AutoViML / deep_autoviml

Build tensorflow keras model pipelines in a single line of code. Now with mlflow tracking. Created by Ram Seshadri. Collaborators welcome. Permission granted upon request.
Apache License 2.0
120 stars 36 forks source link
autokeras automl data-science deep-learning gcp keras machine-learning mlflow mljar pycaret python tensorflow tensorflow2 tpot

deep_autoviml

Build keras pipelines and models in a single line of code!

banner forthebadge made-with-python ForTheBadge built-with-love standard-readme compliant Python Versions Build Status

Table of Contents

Update (May 2024): Now upgraded to tensorflow 2.12 - latest version of tensroflow!

You can now use the latest version of tensorflow 2.8 and above to test your deep learning models thanks to deep_autoviml. Enjoy the upgrade!

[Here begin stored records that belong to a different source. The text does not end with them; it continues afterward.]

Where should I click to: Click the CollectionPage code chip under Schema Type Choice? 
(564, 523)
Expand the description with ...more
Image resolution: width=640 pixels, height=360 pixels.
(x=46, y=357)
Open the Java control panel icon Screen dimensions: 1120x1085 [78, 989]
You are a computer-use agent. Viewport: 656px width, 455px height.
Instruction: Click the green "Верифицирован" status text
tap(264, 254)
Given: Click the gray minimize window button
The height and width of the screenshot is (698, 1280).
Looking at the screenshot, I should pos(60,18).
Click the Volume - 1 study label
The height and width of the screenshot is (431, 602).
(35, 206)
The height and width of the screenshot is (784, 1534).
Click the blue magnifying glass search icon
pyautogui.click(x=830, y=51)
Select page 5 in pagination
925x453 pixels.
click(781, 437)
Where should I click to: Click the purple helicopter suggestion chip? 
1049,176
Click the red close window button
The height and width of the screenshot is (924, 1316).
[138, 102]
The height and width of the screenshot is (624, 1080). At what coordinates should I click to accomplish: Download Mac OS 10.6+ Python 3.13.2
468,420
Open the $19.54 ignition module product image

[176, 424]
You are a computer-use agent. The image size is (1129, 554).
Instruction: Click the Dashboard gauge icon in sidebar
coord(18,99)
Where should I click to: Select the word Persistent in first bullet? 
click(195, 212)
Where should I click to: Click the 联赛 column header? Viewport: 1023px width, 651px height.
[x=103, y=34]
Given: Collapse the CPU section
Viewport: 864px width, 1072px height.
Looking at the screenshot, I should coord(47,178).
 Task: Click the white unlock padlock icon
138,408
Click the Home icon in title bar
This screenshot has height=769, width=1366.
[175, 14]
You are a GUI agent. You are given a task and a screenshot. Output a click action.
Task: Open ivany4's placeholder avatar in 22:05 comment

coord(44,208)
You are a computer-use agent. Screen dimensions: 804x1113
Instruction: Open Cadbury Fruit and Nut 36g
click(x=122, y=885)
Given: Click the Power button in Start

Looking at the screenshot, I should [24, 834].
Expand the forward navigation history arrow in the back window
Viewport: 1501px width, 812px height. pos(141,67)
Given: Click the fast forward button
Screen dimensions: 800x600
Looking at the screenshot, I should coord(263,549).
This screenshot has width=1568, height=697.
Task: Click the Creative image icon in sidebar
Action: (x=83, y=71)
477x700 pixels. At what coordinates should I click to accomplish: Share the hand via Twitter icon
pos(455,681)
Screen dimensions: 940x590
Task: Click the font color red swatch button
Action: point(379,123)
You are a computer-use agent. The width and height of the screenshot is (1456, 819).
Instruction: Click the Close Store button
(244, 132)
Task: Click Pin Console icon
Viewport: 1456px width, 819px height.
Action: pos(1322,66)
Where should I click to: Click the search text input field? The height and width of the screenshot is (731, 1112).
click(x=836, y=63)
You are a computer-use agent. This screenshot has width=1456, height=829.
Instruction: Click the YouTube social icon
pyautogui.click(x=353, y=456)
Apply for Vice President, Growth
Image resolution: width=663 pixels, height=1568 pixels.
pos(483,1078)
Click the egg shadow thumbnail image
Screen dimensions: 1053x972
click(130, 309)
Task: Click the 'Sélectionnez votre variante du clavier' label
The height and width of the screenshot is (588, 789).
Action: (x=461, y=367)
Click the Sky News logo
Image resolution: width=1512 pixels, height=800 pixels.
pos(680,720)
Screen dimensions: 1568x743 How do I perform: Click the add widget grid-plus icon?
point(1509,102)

Update (Jan 2022): Now with mlflow!

You can now add mlflow experiment tracking to all your deep_autoviml runs. mlflow is a popular python library for experiment tracking and MLOps in general. See more details below under mlflow.

Motivation

✨ deep_autoviml is a powerful new deep learning library with a very simple design goal: ✨ Make it easy for novices and experts to experiment and build tensorflow.keras preprocessing pipelines and models in fewest steps. But just because we make it easy, does not mean you should trust everything that it does or treat it like a black box. You must still use your own judgement and intutition to make sure the results are accurate and explainable, not to mention that the model conforms to Responsbile AI principles.

Watch YouTube Video for Demo of Deep_AutoViML

YouTube Demo

What is Deep AutoViML?

Deep AutoViML is the next version of AutoViML, a popular automl library that was developed using pandas, scikit-learn and xgboost+catboost. Deep AutoViML takes the best features of AutoViML and uses the latest generation of tensorflow and keras libraries to build a fast model and data pipeline for MLOps use cases.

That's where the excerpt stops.